If you've been paying attention at all, there are two versions of reality in regards to the Big Ten's postponed football season. These two realities are quite different, but they're really intertwined.
Below the surface, you can go as far down the rabbit hole as the earth goes. We entered the Realignment Twilight Zone a while ago, and in that reality secret votes are being held, the White House is supplying the Big Ten with tests, and Michigan president Mark Schlissel is on the verge of being fired. (Yes, really.) In this reality, it's only a matter of time before the marshal of the Supreme Court gets involved.
And then you can climb above the surface where there's... nothing. Sure, there's no shortage of people urging, begging or demanding action -- everyone from the President, to various state politicians, to Jim Harbaugh have gotten involved. But as for any actual movement as to getting Big Ten football players to line up across from other Big Ten football players, it's radio silence. In fact, even suggesting as much will get you laughed at by Big Ten insiders.
To say multiple sources denied the notion of the Big Ten playing immediately would be strong enough. The sources heartily laughed at it. The notion of playing around Thanksgiving is in embryonic discussion, and there’s a desire among coaches to start as early as possible. But “immediately” is in another universe, especially with multiple Big Ten teams not even having players on campus right now.
It may seem like these realities are in conflict with each other, and they are, but one is born from the other. In the absence of information, disinformation blooms.
Friday will be a month since the Big Ten postponed its season, and since then the conference has accomplished.... nothing. No enhanced practice procedures (those are the NCAA's job, and they're coming soon), no skeleton of what a winter/spring season could look like, no standard of what benchmarks would have to bet met for a season to happen. The Pac-12 has a daily testing partner coming soon, the ACC, SEC and Big 12 have football coming soon, and the Big Ten has.... what?
So it's no surprise that an alternate reality was born. It's happened in plenty of other facets of society, so why not college football?
And now we got a merging of the two realities, sort of.
If you're into hopeful comments from the Ohio State athletics director delivered second-hand through the governor of Ohio, well, this is the story for you.
On Tuesday, Ohio Governor Mike DeWine told the press that he spoke with Ohio State AD Gene Smith, who told him, allegedly, "there is a decent chance of there being a season in football for the Big Ten and for Ohio Sate, which is what we’re really concerned about.”
He continued: “(Smith) said it was still in play — still very much a possibility... The key was always going to be how it was done.”

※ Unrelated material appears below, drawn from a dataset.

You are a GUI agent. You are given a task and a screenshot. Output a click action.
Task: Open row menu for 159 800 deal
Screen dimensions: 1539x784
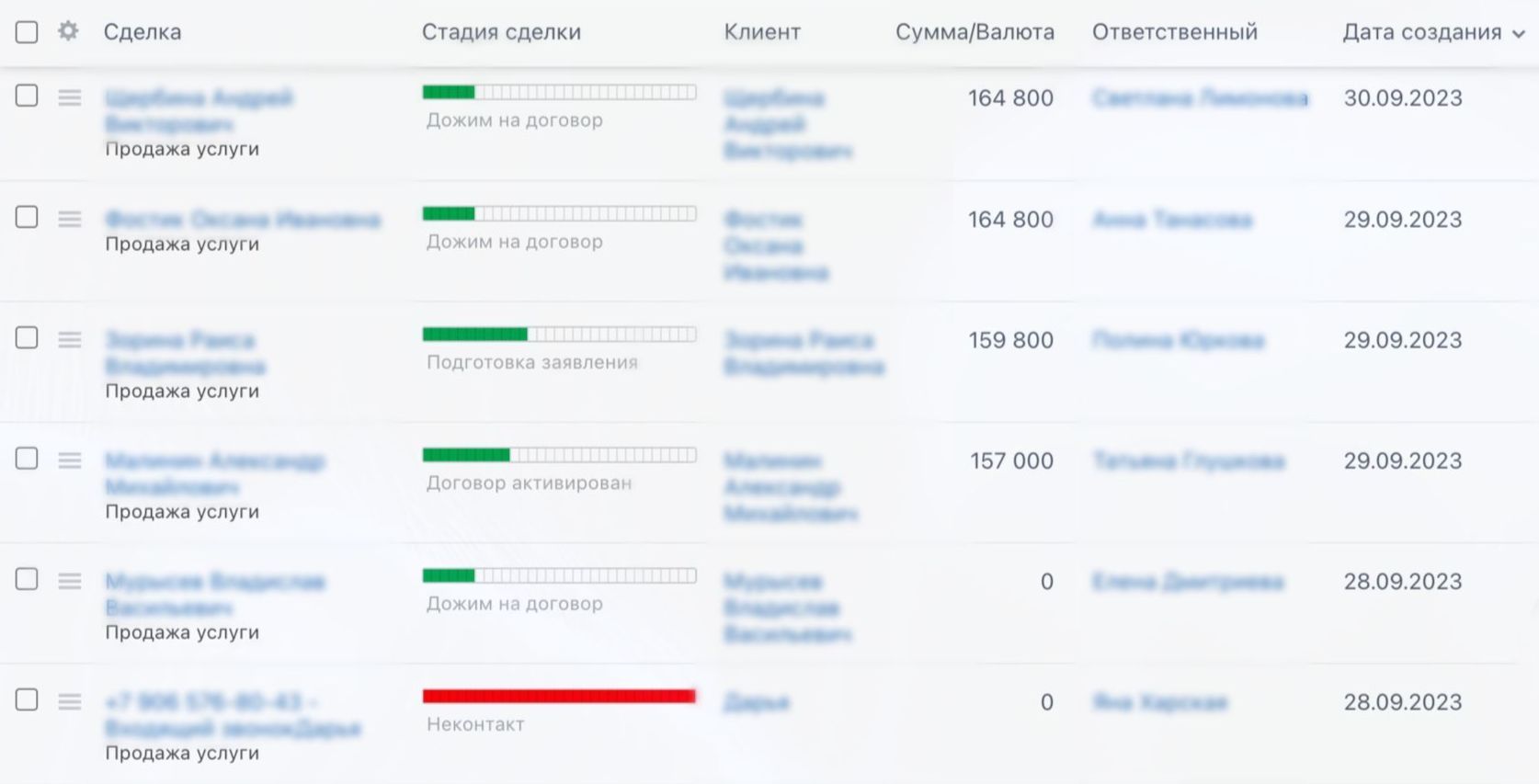click(70, 340)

Pressed for specifics, the Ohio state government and The Ohio State University engaged in a maddening game of hot potato. From the Cleveland Plain-Dealer:
Ohio State referred a request for confirmation of the call to the governor’s office, which declined additional clarification or comment on DeWine’s remarks. DeWine did not specify what time period he and Smith discussed, if any, for a possible resumption of football games.
Ohio State President Kristina M. Johnson also appeared on the governor’s press conference Tuesday. While Johnson serves on the Big Ten’s return to competition task force, she did not discuss football or other sports with DeWine. Instead, she discussed at length the testing results since the school reopened to in-person instruction last month.
So there you have an official person, the governor of Ohio, alluding to movement happening behind the scenes. Then when the press tries to get an idea of what's going on behind the curtain, everyone involved becomes mute. This is all cat nip for conspiracy theorists.
One of the storylines hanging over Big Ten country right now is that, yes, a lot of people are publicly mad, but even more groups are screaming with their silence. Michigan State, Rutgers, Indiana, Illinois, Minnesota, and the like have been conspicuously silent throughout all this. Presumably, if, at any point over the past month, enough minds changed that nine schools were now in favor of playing football, the Big Ten would be on the path to playing football.
But they're not. That will remain the case until it isn't.
All the while, though, it's understandable why Ohio State remains the most visibly angry about the canceled season. It's not that they love football more than anyone else in the conference -- though, let's be real here, they probably do -- it's that the Cleveland Browns, the Cincinnati Bengals, the Cincinnati Bearcats, and the state's high schools are all playing, and the Buckeyes are not. It's that plus the fact that Ohio State fully expected to win a national title this year. And it's all of that plus the fact that the governor alludes to the possibility of football's return, only for everyone to go mum afterward.